Content starts

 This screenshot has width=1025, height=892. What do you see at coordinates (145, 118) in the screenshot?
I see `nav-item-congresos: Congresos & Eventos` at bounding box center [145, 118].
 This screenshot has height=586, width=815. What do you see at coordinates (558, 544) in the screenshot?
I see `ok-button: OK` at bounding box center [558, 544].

Content ends
Content starts

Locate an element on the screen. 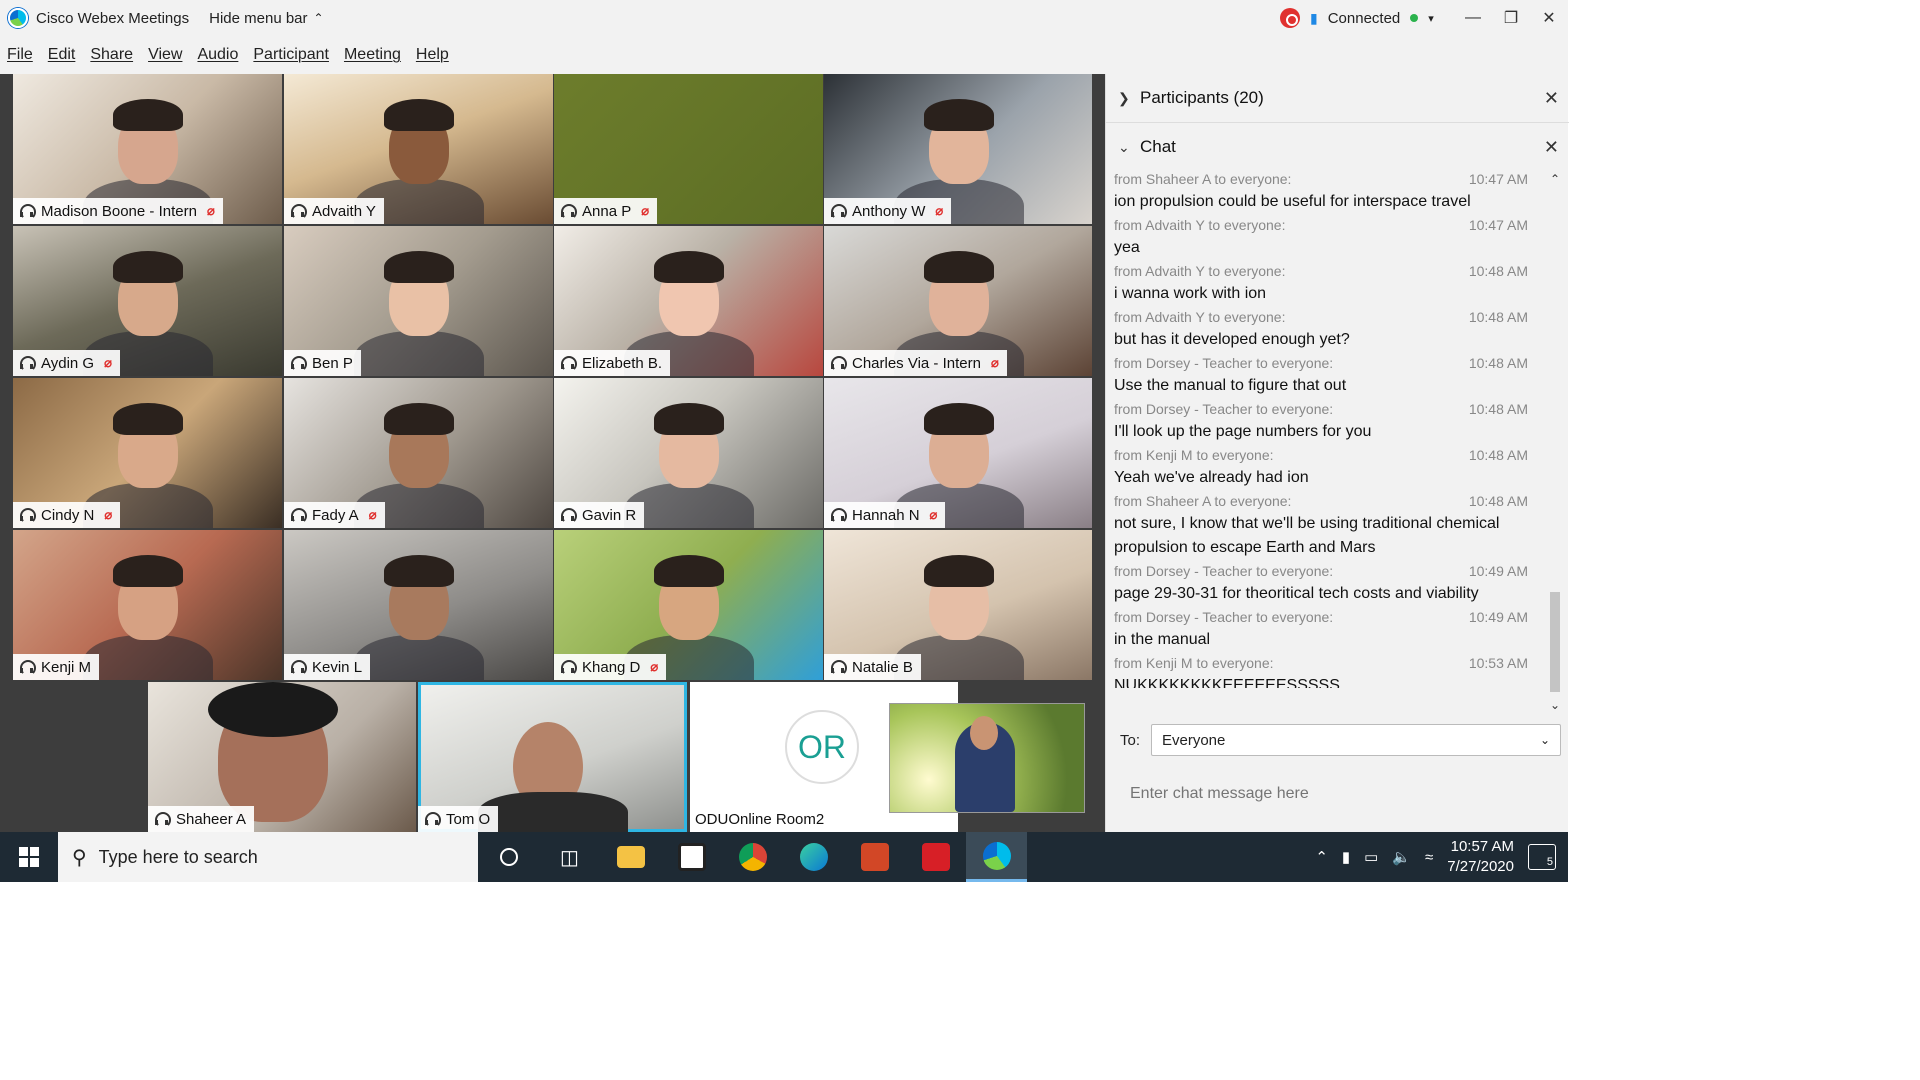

Content ends

TASK BRIEF: Pull out everything in the listing from the line containing "This screenshot has width=1025, height=892." down to the line containing "center [558, 544].", and copy those lines over unchanged.

THE COMPLETED TASK:
 This screenshot has width=1025, height=892. What do you see at coordinates (145, 118) in the screenshot?
I see `nav-item-congresos: Congresos & Eventos` at bounding box center [145, 118].
 This screenshot has height=586, width=815. What do you see at coordinates (558, 544) in the screenshot?
I see `ok-button: OK` at bounding box center [558, 544].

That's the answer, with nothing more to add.